**Exercise passage**
Anthrax has been developed by some countries as a possible biological weapon. But the disease can be contracted naturally; the bacterial spores can be found in soil and are often carried by livestock. Officials said the Florida victim is an avid outdoorsman.
Thompson said the most recent previous U.S. case of anthrax was earlier this year in Texas. But that case was not pulmonary anthrax — an especially lethal and rare form in which the disease settles in the lungs.
The 63-year-old Lantana, Fla., man, whose name was not released, checked into the hospital on Tuesday. Tim O'Connor, spokesman for the Palm Beach County Halth Department, said the case is "very likely" to be fatal.
The man had recently traveled to North Carolina and became ill shortly after he returned, Florida Lt. Gov. Frank Brogan said. The incubation period for the disease can be 60 days.
The Centers for Disease Control and Prevention and the FBI are investigating.
Fears that terrorists may have been planning an airborne chemical or biological attack were raised last month when it learned that a group of Middle Eastern men — including one of the hijackers in the attack on the World Trade Center — had been asking a lot of questions about a crop-duster at an airfield in Belle Glade, which is about 40 miles inland from Lantana.
Because of those fears, the government grounded all crop-dusters across the country for a few days after the Sept. 11 terrorist attacks.
The men who visited the Belle Glade airfield had asked employees of a fertilizer company about the range of the airplane, how much it could haul in chemicals, how difficult it was to fly and how much fuel it could carry.
The Florida patient was initially believed to have meningitis, but X-rays and other testing showed that it was pulmonary anthrax, officials said. The disease is treated with antibiotics.

**Activity**
Summarize the news excerpt about the Florida anthrax case in two sentences. Rely only on the text above.

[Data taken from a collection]
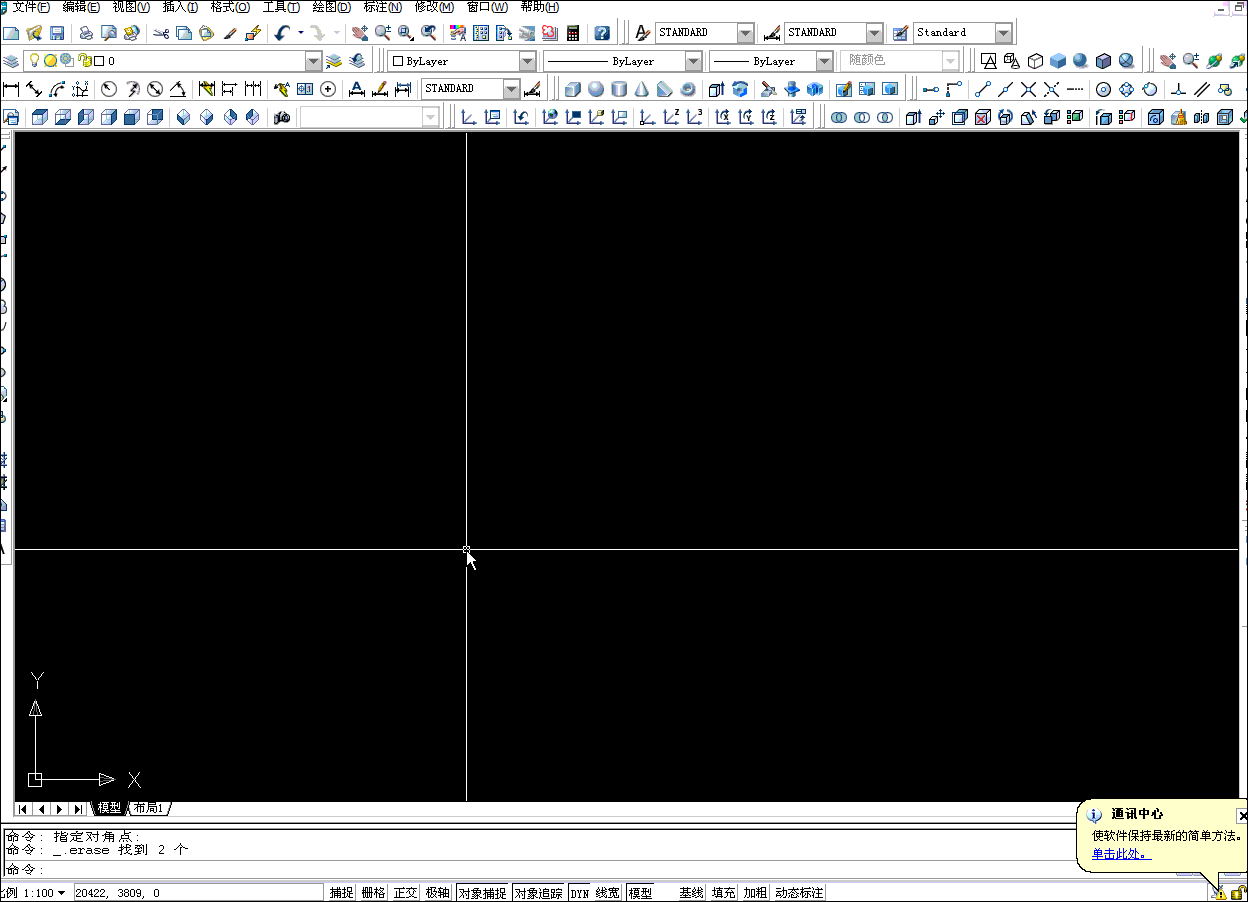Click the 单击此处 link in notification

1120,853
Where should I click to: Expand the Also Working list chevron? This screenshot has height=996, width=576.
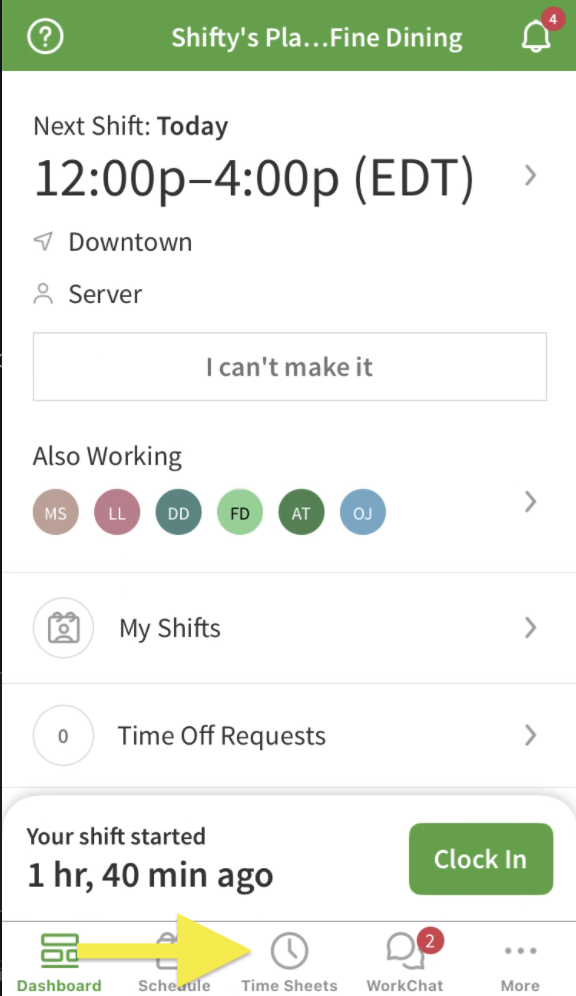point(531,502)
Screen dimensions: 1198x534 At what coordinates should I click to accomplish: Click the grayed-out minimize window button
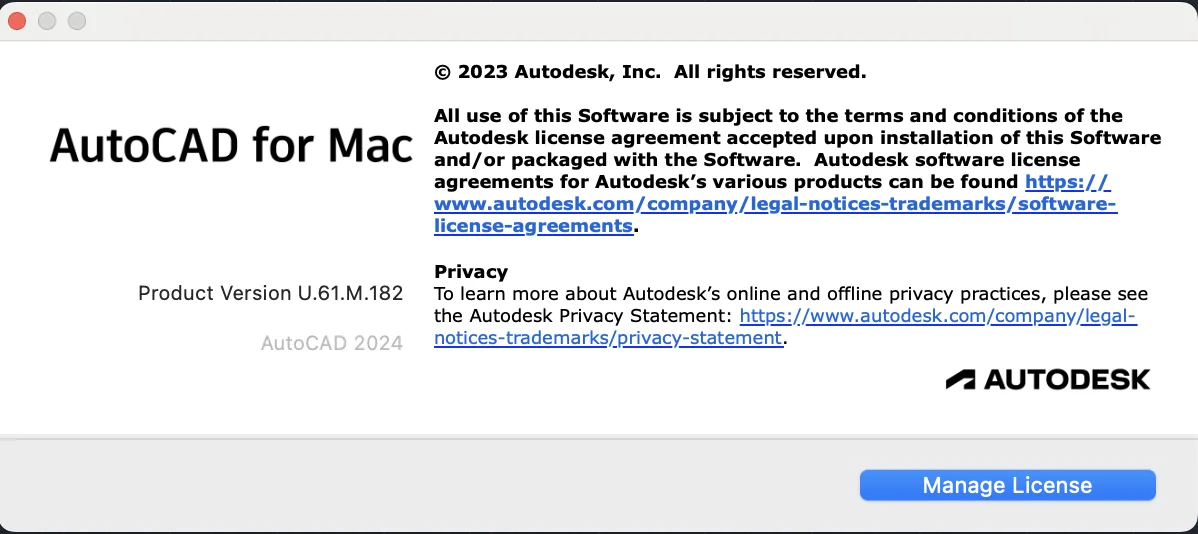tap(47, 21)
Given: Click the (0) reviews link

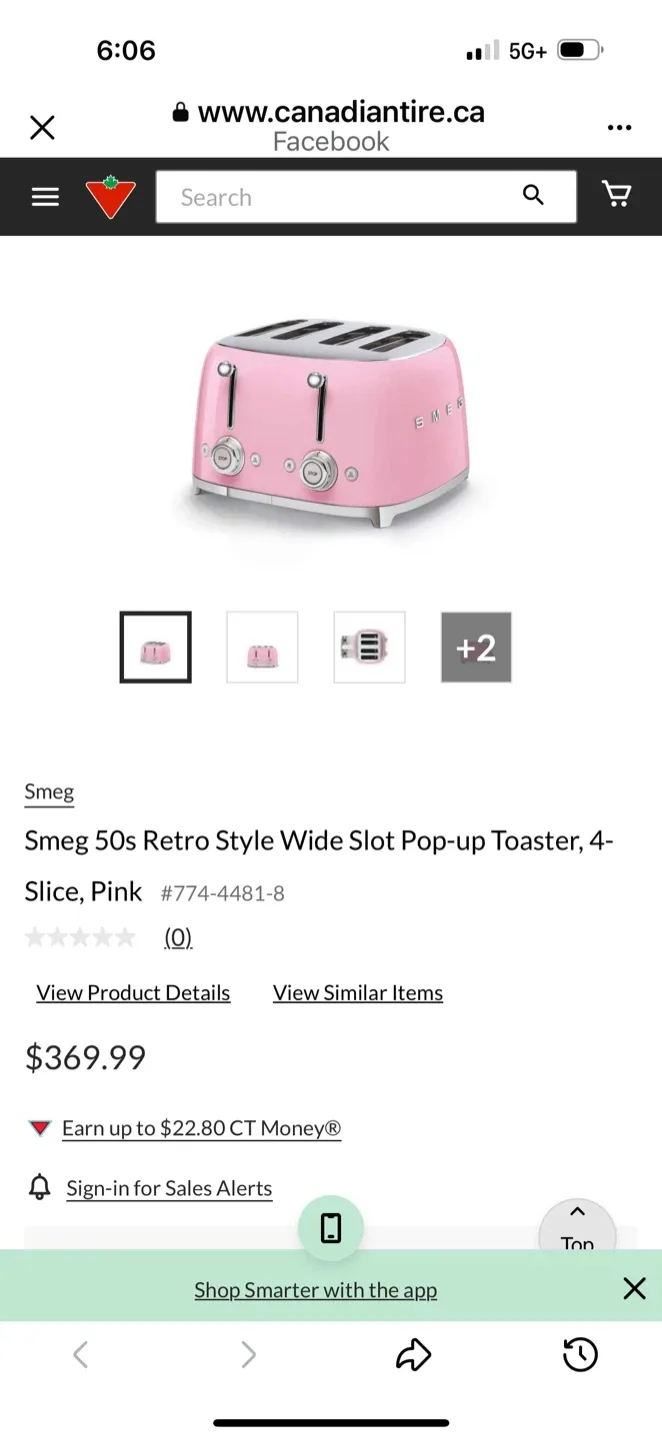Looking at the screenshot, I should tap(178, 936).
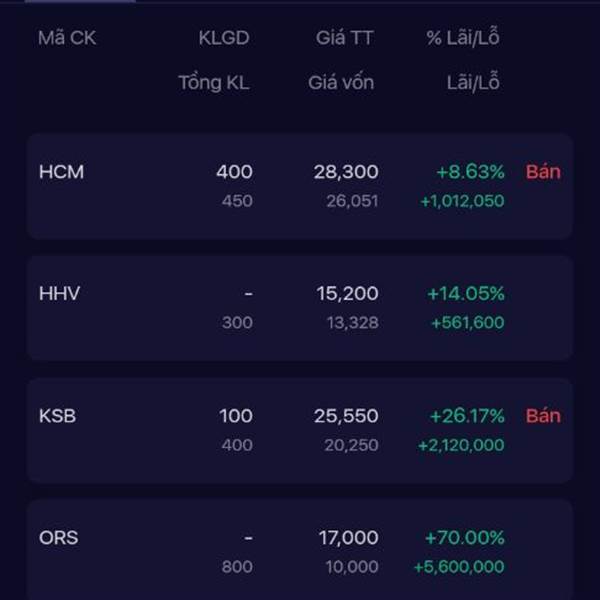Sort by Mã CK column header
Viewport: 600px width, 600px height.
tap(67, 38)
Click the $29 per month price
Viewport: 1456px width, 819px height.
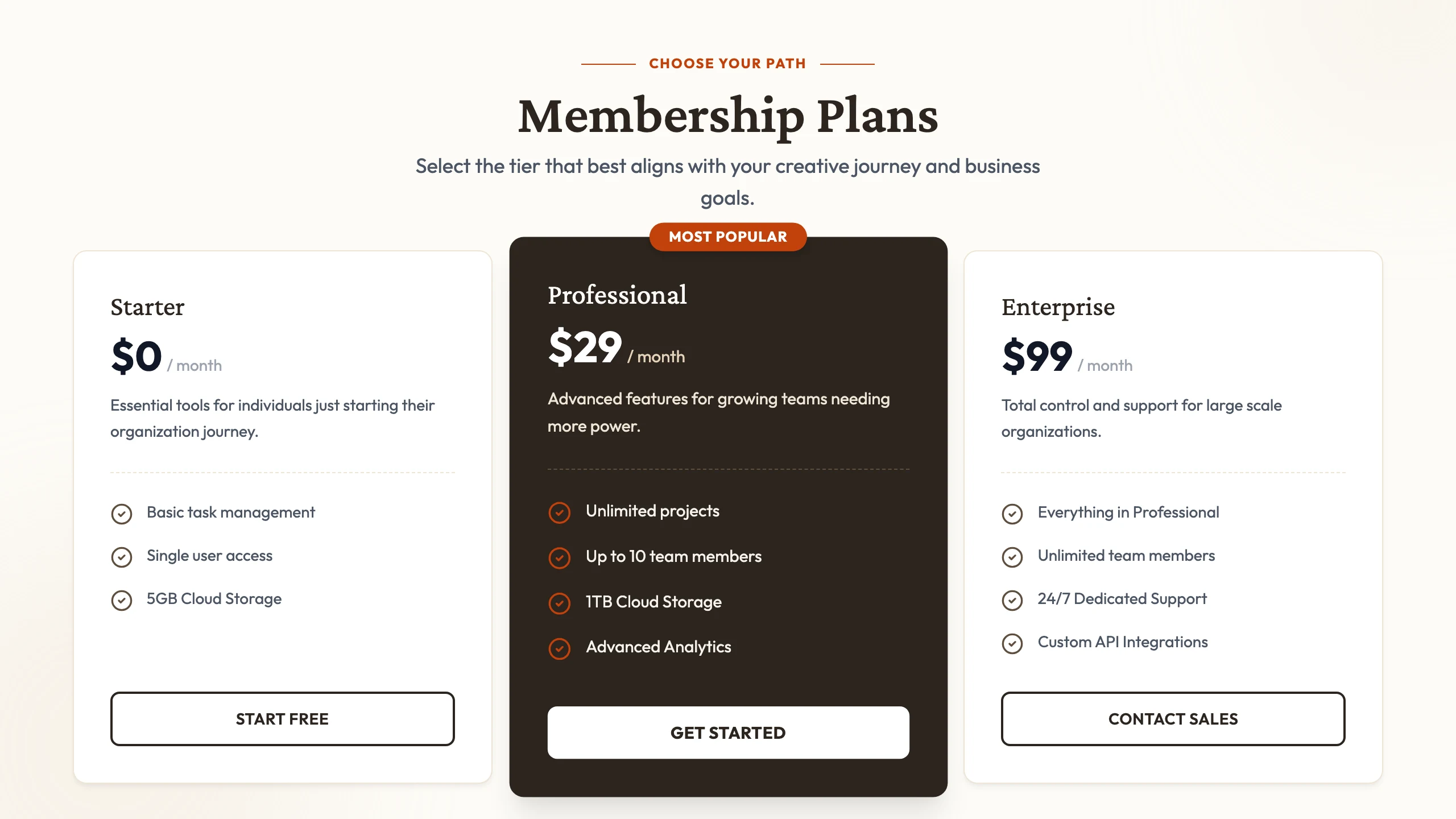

**Expected answer**
A 63-year-old Lantana, Florida, man who was first believed to have meningitis was found to have pulmonary anthrax, an especially lethal and rare form of the disease, and a county health department spokesman said the case is very likely to be fatal. The Centers for Disease Control and Prevention and the FBI are investigating, and last month fears of a chemical or biological attack had been raised when a group of Middle Eastern men asked many questions about a crop-duster at an airfield in Belle Glade.